Development setup#

Local installation#

Install the package aber cloning it locally.

pip install --editable '.[dev]'

Using a virtual environment is highly recommended.

Unit tests#

To run the tests run the command:

pytest test/

You can also indicate specific tests to run:

pytest test/test_parse_params_alphapept.py

Testing the web interface locally#

Start the web server locally with:

cd ./webinterface/
streamlit run Home.py

This will launch the Proteobench application in your web browser.

Changes to the code in ./webinterface will trigger a reload of the web server. However, changes in ./proteobench require a full restart of the webserver to be included.

Documentation#

To work on the documentation and get a live preview, install the requirements and run sphinx-autobuild:

pip install -e '.[docs]'
sphinx-autobuild  --watch ./proteobench ./docs/ ./docs/_build/html/

Then browse to http://localhost:8000 to watch the live preview.

How to contribute#

  • Fork ProteoBench on GitHub to make your changes.

  • Commit and push your changes to your fork.

  • Ensure that the tests and documentation (both Python docstrings and files in /docs/source/) have been updated according to your changes. Python docstrings are formatted in the numpydoc style.

  • Open a pull request with these changes. You pull request message ideally should include:

    • A description of why the changes should be made.

    • A description of the implementation of the changes.

    • A description of how to test the changes.

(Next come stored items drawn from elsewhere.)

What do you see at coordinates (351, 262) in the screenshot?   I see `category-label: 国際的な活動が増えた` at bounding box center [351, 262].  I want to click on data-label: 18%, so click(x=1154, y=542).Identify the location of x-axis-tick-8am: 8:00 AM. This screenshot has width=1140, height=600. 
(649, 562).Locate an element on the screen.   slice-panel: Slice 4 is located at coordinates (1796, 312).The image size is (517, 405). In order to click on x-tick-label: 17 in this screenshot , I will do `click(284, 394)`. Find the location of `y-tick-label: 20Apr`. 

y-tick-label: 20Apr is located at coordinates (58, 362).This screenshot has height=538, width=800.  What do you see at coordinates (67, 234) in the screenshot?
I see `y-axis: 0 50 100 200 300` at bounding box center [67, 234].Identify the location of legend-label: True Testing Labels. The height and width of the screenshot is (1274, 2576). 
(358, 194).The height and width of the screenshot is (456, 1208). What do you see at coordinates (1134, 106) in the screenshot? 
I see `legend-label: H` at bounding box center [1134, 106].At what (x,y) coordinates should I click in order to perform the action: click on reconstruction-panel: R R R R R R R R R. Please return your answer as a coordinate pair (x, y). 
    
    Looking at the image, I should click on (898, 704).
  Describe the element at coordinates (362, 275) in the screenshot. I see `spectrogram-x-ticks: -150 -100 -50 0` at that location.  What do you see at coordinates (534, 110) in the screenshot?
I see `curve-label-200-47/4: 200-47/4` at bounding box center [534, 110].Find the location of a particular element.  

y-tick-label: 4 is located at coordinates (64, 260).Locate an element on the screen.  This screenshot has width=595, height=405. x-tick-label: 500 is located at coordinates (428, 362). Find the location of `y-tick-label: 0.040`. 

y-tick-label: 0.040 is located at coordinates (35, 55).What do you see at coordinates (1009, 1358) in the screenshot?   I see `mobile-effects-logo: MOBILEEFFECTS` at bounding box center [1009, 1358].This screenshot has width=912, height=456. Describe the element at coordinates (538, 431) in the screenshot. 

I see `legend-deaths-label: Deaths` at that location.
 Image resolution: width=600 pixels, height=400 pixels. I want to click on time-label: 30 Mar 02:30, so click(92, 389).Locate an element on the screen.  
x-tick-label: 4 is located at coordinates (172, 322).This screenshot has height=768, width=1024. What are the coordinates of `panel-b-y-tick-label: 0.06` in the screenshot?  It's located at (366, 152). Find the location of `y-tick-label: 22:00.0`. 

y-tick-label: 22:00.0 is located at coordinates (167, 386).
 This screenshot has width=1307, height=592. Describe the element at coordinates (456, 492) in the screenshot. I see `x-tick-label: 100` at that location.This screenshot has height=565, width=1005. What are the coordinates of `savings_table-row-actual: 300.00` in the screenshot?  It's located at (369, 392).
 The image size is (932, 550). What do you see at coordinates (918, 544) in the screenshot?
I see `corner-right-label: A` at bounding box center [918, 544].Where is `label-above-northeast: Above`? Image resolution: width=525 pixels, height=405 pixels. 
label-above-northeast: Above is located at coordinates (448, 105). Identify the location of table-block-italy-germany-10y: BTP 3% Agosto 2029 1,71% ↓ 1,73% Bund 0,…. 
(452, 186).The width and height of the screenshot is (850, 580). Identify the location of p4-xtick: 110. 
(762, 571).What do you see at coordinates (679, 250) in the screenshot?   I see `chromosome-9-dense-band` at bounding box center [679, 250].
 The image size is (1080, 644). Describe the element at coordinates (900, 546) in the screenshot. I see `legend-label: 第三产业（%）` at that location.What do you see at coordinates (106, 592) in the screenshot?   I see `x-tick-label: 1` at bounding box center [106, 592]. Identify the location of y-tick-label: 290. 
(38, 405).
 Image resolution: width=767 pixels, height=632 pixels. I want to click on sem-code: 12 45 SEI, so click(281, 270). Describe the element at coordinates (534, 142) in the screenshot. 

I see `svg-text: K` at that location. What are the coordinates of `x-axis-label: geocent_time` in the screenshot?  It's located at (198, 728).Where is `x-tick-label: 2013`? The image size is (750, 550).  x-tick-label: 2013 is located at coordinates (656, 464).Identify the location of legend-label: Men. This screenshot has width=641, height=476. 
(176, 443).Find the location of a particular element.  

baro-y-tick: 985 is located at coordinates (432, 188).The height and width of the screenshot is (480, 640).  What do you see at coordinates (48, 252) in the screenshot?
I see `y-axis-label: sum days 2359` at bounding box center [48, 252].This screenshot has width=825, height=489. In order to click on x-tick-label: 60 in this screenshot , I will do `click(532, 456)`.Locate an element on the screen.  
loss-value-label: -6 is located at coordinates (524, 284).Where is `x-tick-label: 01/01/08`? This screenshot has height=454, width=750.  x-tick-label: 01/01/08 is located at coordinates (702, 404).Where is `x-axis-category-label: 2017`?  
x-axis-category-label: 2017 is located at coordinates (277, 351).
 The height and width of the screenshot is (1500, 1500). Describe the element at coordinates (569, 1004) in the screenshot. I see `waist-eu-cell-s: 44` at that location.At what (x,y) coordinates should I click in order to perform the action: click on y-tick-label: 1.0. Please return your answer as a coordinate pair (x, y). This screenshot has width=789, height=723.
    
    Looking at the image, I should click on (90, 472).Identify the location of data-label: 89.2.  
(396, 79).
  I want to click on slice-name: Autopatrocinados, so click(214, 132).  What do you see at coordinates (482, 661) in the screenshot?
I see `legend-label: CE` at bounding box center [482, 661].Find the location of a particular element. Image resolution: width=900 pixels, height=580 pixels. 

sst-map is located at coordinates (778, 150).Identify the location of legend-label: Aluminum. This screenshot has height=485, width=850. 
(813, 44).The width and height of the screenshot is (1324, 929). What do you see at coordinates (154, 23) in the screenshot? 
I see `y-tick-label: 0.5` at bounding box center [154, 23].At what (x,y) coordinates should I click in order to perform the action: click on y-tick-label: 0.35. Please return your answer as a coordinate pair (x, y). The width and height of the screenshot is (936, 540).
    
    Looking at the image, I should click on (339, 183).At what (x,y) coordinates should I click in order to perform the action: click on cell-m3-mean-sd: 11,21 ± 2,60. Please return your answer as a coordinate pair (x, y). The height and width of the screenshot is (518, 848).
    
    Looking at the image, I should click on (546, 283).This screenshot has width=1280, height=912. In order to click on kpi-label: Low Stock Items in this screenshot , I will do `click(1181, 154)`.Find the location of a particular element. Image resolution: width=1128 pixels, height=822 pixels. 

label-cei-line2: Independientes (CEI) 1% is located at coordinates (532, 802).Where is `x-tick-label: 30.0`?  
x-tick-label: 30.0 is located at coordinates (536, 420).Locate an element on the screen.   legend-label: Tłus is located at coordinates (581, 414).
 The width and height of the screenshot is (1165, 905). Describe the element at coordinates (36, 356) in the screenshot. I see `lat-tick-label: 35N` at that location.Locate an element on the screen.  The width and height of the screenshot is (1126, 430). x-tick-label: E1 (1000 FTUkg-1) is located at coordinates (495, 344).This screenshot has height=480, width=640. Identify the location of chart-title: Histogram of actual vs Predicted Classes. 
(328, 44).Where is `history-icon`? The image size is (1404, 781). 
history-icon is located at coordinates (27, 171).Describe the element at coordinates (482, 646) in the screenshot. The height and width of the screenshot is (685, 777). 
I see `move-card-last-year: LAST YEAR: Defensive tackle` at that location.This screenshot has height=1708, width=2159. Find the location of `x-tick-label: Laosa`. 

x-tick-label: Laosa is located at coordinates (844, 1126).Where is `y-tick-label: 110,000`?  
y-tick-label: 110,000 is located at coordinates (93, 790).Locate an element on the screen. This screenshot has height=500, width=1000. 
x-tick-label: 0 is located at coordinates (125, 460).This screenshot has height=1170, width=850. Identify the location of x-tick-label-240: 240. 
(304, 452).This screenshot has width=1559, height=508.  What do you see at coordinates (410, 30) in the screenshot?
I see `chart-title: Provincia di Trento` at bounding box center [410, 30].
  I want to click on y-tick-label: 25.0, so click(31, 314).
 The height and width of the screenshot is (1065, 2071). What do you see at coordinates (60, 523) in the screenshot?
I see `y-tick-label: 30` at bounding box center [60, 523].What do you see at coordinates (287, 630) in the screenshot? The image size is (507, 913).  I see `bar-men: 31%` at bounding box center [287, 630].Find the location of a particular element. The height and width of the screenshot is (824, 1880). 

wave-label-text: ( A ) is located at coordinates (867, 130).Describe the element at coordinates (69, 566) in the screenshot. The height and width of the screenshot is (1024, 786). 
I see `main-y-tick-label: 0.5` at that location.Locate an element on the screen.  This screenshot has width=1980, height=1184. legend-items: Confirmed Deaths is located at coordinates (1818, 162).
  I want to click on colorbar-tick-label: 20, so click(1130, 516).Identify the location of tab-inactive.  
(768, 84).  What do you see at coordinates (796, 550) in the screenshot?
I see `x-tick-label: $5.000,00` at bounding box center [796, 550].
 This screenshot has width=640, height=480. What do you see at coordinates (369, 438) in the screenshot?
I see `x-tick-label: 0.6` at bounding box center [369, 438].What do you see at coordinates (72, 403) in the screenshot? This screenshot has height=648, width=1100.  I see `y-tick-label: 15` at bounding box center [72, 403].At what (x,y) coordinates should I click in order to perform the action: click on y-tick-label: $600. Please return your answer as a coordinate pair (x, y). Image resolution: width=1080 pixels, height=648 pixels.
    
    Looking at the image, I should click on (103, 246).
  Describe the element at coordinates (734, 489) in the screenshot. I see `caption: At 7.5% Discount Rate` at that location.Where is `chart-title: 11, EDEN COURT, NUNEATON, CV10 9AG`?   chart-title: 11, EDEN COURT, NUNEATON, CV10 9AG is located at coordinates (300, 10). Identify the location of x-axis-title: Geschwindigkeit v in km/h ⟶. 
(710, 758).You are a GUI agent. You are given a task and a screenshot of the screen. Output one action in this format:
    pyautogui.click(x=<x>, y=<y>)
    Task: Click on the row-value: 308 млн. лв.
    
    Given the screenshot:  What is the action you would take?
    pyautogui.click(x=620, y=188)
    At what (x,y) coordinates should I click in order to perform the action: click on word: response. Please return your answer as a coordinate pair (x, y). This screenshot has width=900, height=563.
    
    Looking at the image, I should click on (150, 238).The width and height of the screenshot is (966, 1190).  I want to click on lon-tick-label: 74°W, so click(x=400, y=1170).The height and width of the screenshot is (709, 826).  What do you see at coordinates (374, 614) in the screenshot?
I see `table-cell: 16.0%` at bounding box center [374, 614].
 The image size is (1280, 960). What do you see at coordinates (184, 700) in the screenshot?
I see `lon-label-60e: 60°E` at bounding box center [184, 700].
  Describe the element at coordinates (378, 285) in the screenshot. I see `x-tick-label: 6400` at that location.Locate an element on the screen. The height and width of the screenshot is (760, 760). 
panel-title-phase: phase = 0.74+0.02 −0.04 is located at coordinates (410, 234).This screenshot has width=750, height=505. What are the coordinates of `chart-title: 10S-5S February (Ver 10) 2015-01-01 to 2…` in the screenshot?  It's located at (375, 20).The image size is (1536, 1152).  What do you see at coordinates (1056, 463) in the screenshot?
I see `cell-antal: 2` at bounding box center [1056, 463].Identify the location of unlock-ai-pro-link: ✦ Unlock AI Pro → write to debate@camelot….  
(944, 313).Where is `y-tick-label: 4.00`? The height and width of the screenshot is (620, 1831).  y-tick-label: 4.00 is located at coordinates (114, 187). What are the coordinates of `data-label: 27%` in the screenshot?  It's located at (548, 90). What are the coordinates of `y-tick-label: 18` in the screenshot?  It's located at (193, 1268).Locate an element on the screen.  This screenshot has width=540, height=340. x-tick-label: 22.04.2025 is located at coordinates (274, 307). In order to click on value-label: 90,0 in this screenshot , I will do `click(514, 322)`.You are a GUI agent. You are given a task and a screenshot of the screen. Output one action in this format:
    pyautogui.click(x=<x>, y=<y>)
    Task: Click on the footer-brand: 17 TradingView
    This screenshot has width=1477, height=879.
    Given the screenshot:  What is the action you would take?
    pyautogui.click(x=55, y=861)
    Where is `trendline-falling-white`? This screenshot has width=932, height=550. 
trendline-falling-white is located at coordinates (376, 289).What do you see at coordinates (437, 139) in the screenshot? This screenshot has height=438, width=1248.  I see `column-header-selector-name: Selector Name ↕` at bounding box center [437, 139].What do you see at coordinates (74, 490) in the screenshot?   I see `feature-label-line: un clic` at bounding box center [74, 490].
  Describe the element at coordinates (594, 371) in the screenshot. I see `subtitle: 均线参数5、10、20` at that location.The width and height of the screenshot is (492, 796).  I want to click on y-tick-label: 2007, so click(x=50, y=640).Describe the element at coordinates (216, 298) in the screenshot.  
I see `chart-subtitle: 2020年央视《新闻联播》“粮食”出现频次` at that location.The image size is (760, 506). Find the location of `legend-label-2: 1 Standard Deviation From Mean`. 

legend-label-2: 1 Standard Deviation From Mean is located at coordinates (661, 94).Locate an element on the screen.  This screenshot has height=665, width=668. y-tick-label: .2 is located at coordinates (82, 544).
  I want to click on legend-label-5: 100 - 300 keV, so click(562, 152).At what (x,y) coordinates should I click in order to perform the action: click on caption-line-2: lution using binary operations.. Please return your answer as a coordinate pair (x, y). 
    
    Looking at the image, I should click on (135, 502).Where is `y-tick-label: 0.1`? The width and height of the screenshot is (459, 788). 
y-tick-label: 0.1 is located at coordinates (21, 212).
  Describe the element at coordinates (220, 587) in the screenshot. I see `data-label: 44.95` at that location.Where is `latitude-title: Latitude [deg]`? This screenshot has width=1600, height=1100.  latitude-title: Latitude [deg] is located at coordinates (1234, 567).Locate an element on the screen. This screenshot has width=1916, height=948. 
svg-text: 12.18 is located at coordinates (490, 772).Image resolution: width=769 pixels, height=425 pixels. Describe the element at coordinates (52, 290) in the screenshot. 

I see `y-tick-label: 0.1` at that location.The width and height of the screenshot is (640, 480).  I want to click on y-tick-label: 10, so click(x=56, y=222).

  • The pull request should pass all the continuous integration tests which are automatically run by GitHub Actions.

Release workflow#

  • When a new version is ready to be published:

    1. Change the __version__ in proteobench/__init__.py following semantic versioning.

    2. Update the changelog (if not already done) in CHANGELOG.md according to Keep a Changelog.

    3. Merge all final changes with the main branch.

    4. Create a new release on GitHub.

  • When a new GitHub release is made, the Publish GitHub Action is automatically triggered to build the Python package and publish it to PyPI. Upon a new PyPI release, the Bioconda automations will automatically update the Bioconda package. However, if dependencies are changed, the conda recipe will have to be updated accordingly.